The sectors within which C-NET will operate are as follows:
Continued operations – There is an active programme associated with continued operations and lifetime extension of existing UK systems particularly the AGR stations. Here there are ongoing R&D activities associated with graphite, high temperature materials performance, C&I systems. There is also a skills training and ongoing recruitment requirement to support these systems over the next 10 to 15 years.
Support deployment of new nuclear build – Whilst the systems may be global standardised products from international vendors, there is still a need for an authoritative technical expertise possessing a deep understanding of specific aspects of advanced reactors to support their deployment. Such a capability is not built up through reading text books and brochures on advanced systems, but actually working on them such as by conducting supportive research.
Current and future national requirements on naval propulsion – the UK is one of few countries that utilises nuclear power as a propulsion mechanism for its strategic deterrent submarines. The Ministry of Defence has currently commissioned a new fleet of submarines and is also assessing options for next generation propulsion systems. Combined with an ongoing programme of ensuring predictability of operation and lifetime management of the existing fleet means there is significant interest in research subjects such as reactor physics, structural integrity, materials performance.
UK involvement in international activities on advanced reactor systems – the UK is an active member of leading global forums such as the G8 and clearly wishes to play a role on international efforts associated with energy policy and sustainable development. If the UK wishes to retain a seat at the table in such international policy making activities, its capability in understanding advanced reactors and fuel cycles is one of the things it can bring. Any country taking sustainable development seriously in the mid 21st Century will need expertise in nuclear technology. The UK is well placed with a recognised pedigree in nuclear fuel cycle technology, its intention to deliver Generation III reactors in a competitive electricity market without Government subsidy and paradoxically its lack of vendor status means it can act impartially and independently of any preferred technology.

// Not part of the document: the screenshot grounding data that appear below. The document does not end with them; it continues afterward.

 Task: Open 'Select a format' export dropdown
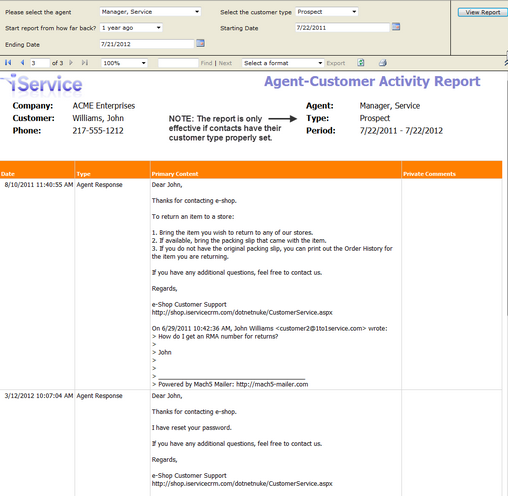[283, 63]
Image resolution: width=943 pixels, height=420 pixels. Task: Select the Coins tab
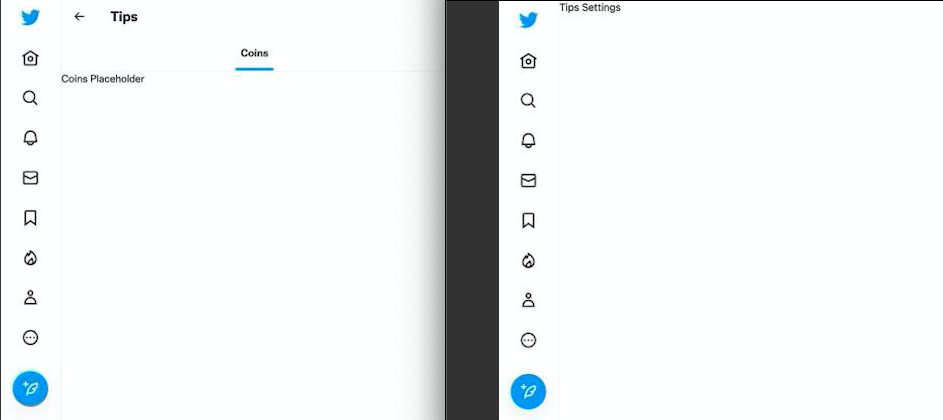[254, 53]

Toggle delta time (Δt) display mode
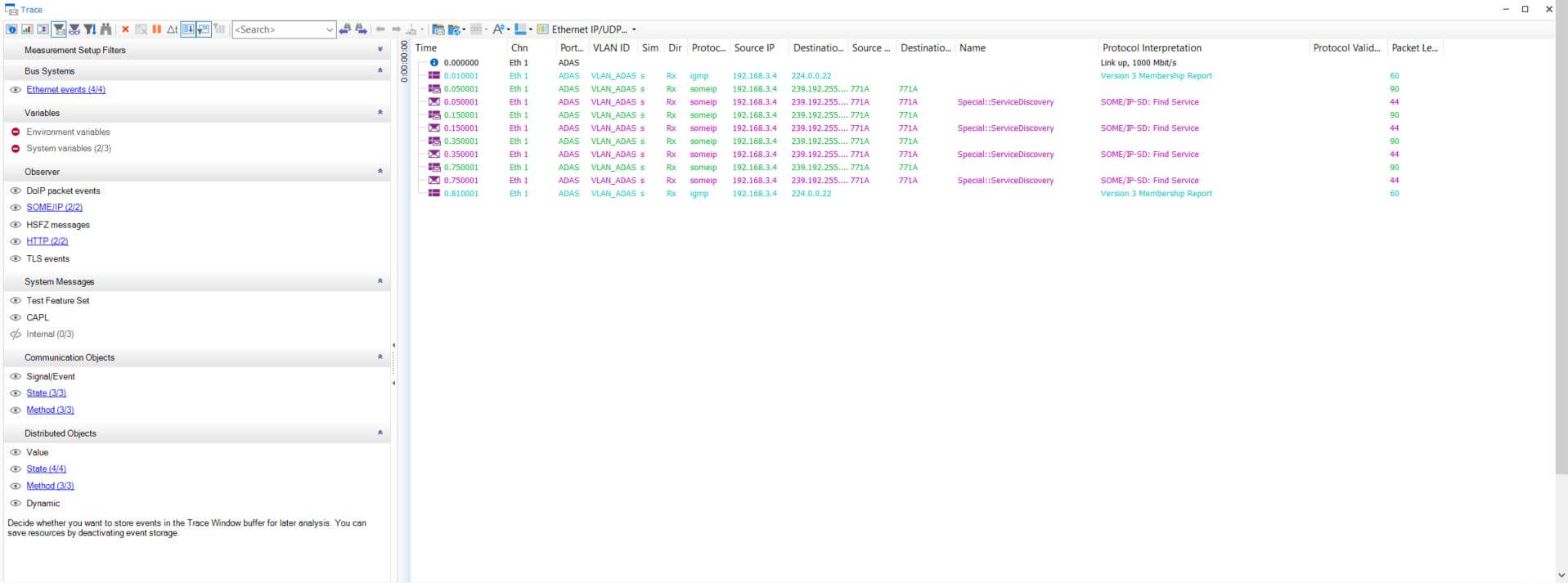pyautogui.click(x=172, y=29)
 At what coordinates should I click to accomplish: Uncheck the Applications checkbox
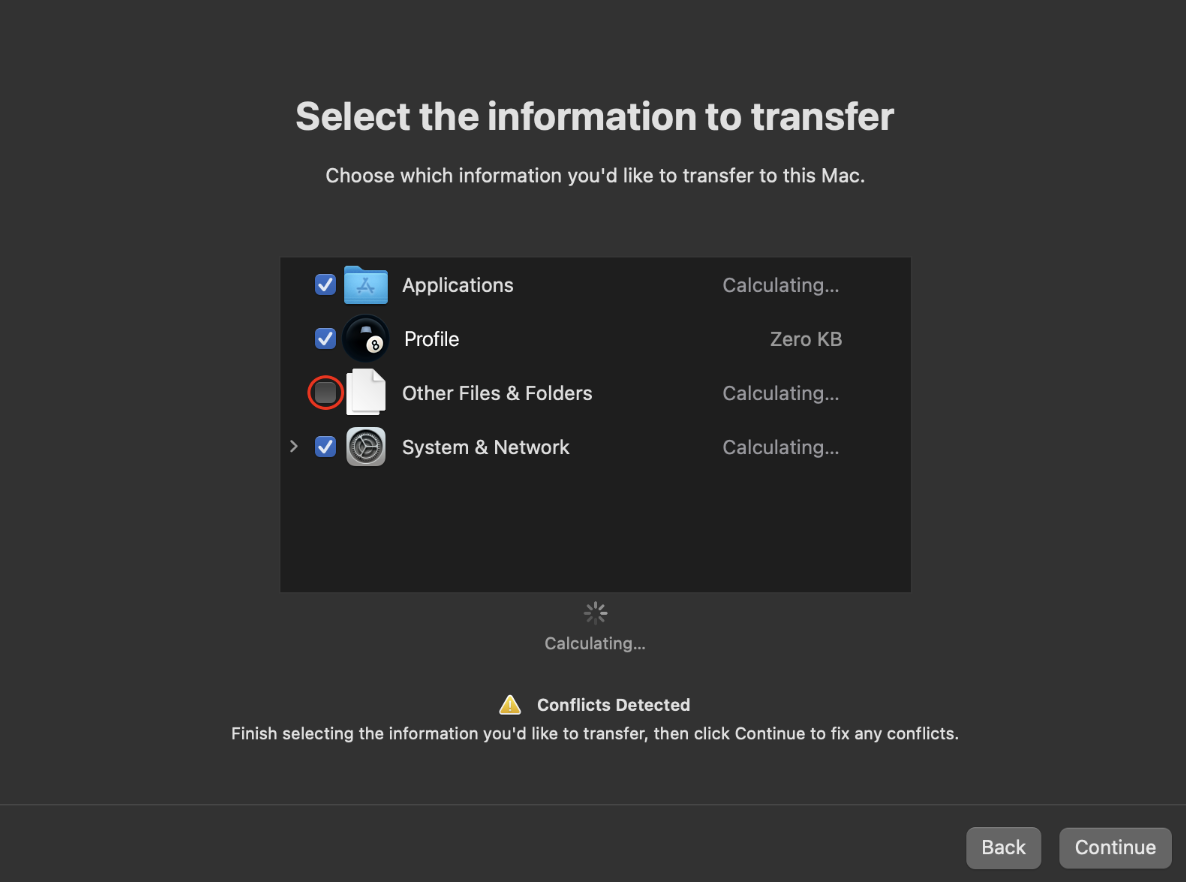(325, 285)
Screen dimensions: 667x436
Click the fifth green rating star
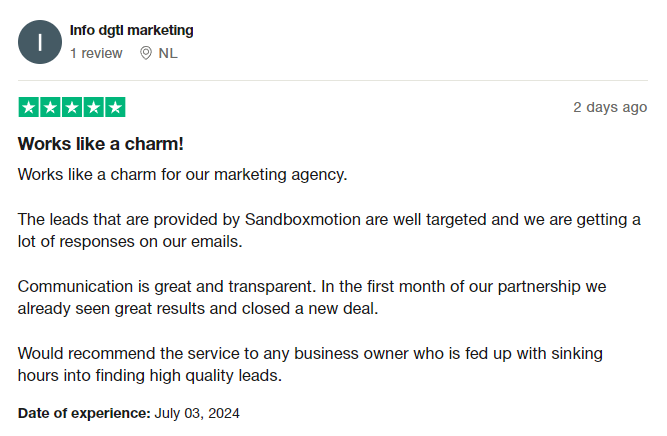point(115,107)
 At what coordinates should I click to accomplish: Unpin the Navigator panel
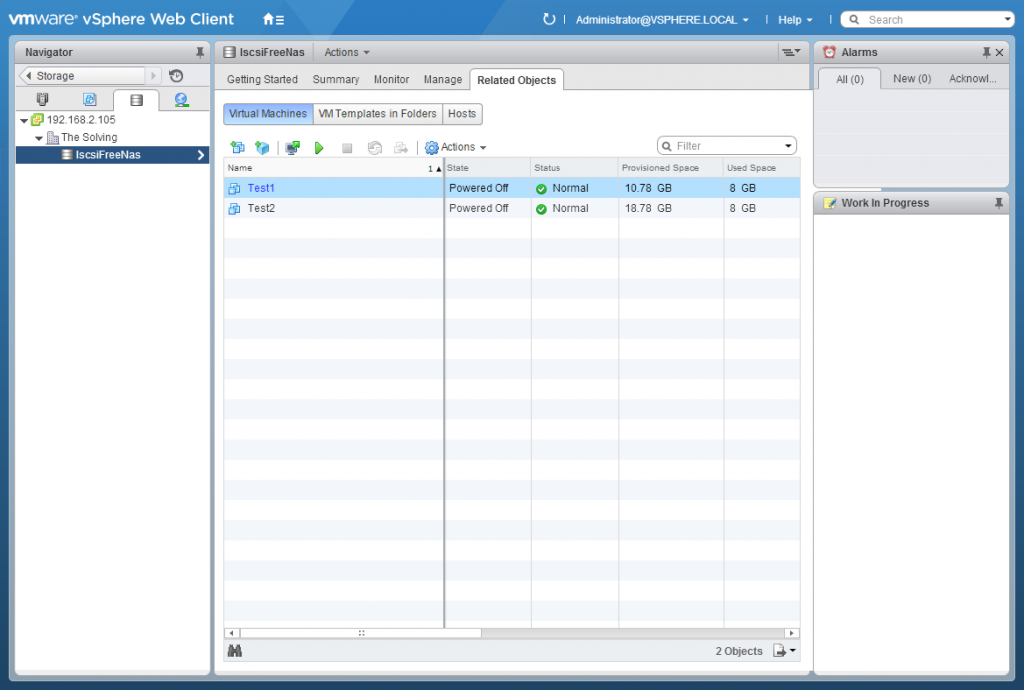(x=199, y=52)
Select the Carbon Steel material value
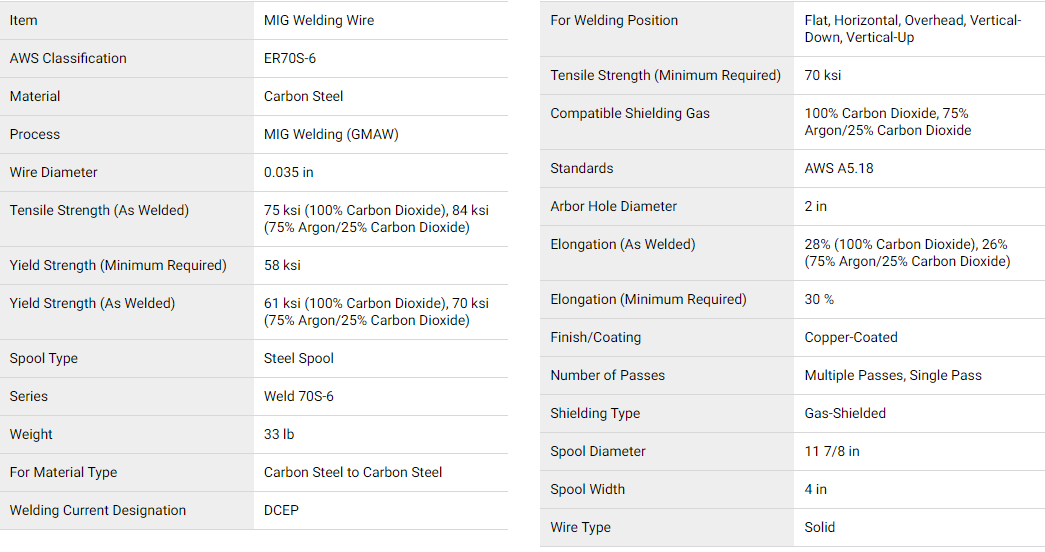The width and height of the screenshot is (1045, 552). 303,97
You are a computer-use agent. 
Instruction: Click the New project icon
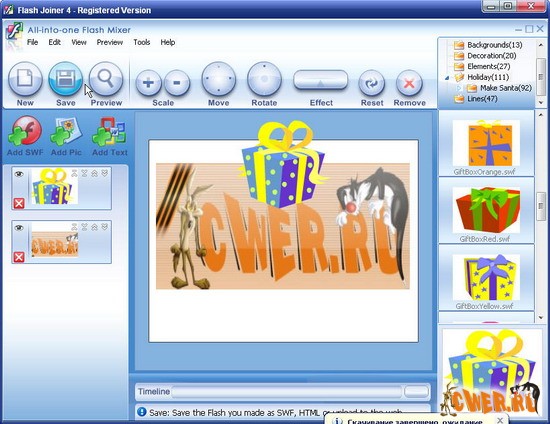point(25,79)
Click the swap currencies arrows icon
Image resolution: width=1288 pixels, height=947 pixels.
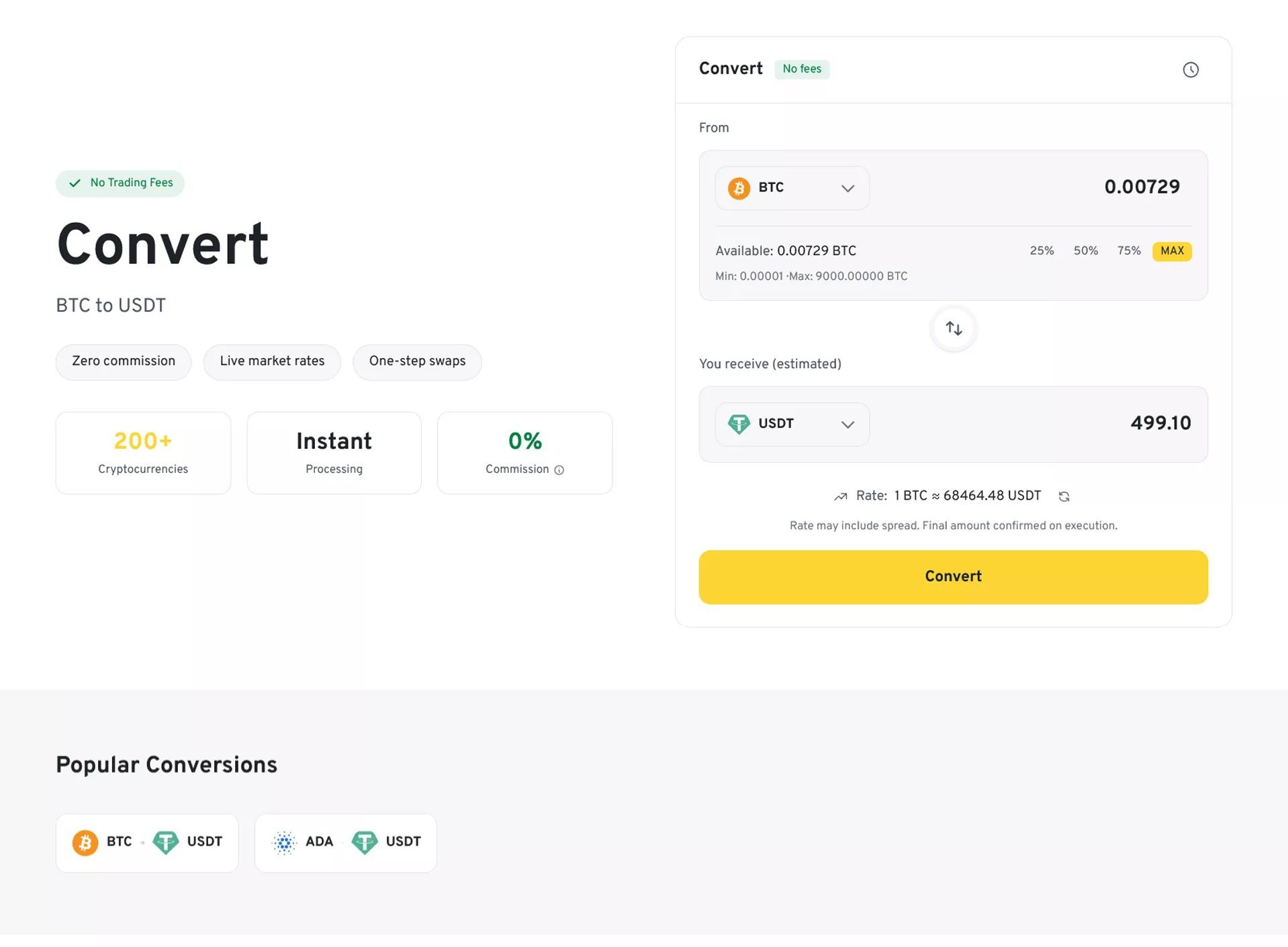[x=954, y=328]
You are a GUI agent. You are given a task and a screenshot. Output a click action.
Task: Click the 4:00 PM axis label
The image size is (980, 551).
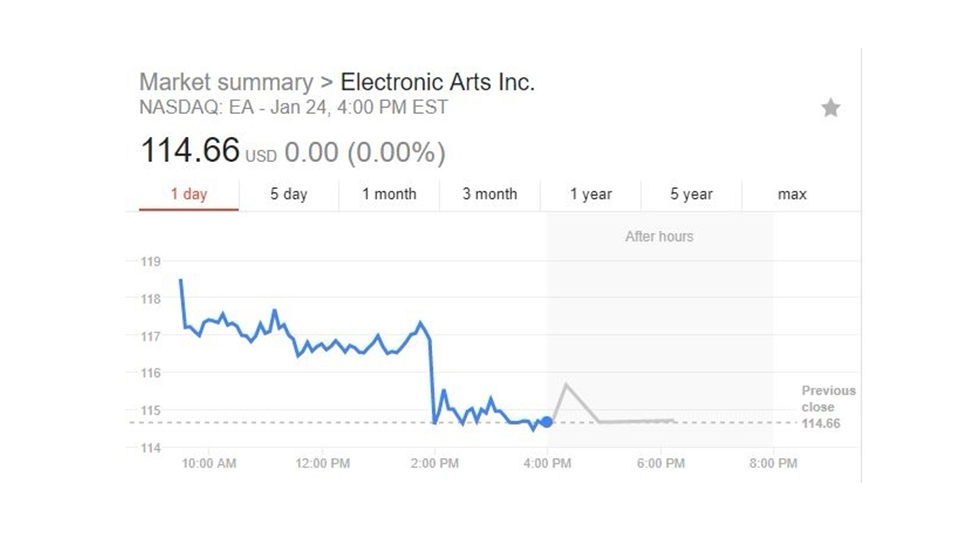[548, 464]
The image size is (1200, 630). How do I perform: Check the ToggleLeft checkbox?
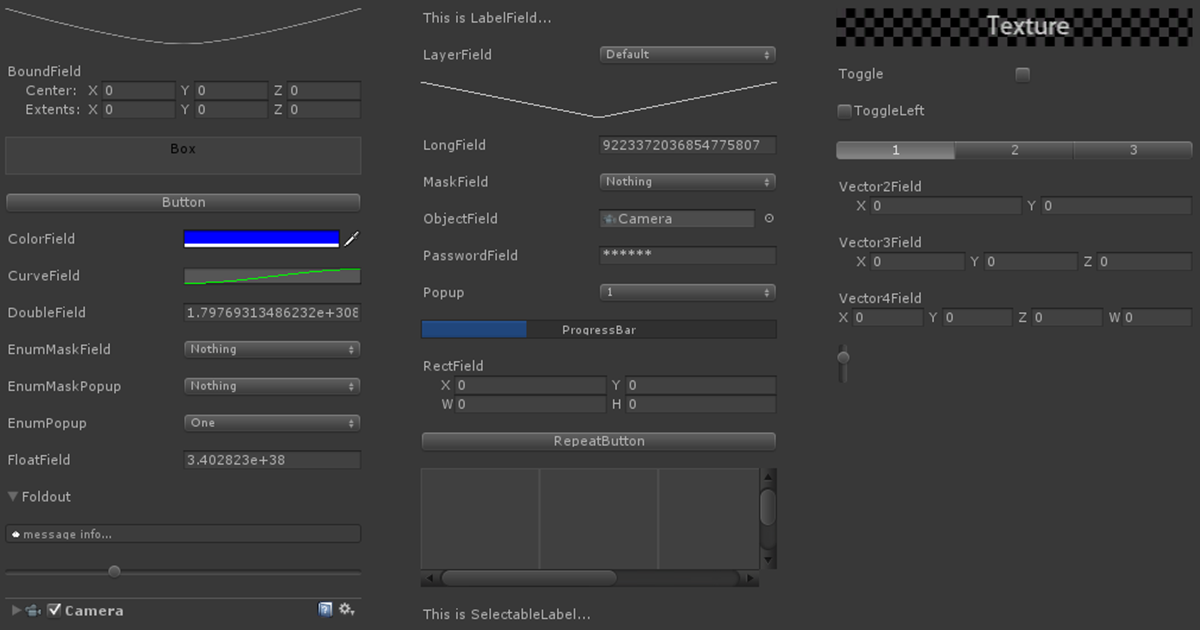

In summary there is a significant opportunity for academia in supporting the nuclear industry from both a research and teaching base. For young people science and engineering careers are well remunerated, exciting and challenging. This doesn’t mean young people should look to study nuclear engineering at the undergraduate Bachelors level. The industry is very clear that it wants good quality well rounded graduates in science and engineering subjects. The so-called nuclear “veneer” can then be developed through on-the-job training, continued professional development and higher level degree programmes. The University of Manchester already coordinates national MSc and Engineering Doctorate programmes. Through the Dalton Nuclear Institute at The University of Manchester the NTEC (Nuclear Engineering Technology Consortium) MSc brings together 11 of the UK’s universities that are involved in nuclear to provide a modular taught MSc course; with each partner university teaching in its respective area of expertise. In addition at the Doctoral level, The University of Manchester in partnership with Imperial College offers an Engineering Doctorate programme which a combination of PhD with business taught courses similar in an MBA and based approximately 70% in industry.
With the prospects associated with a global nuclear renaissance, the Centre for Nuclear Energy Technology will be very well placed to actively contribute to this exciting industrial sector.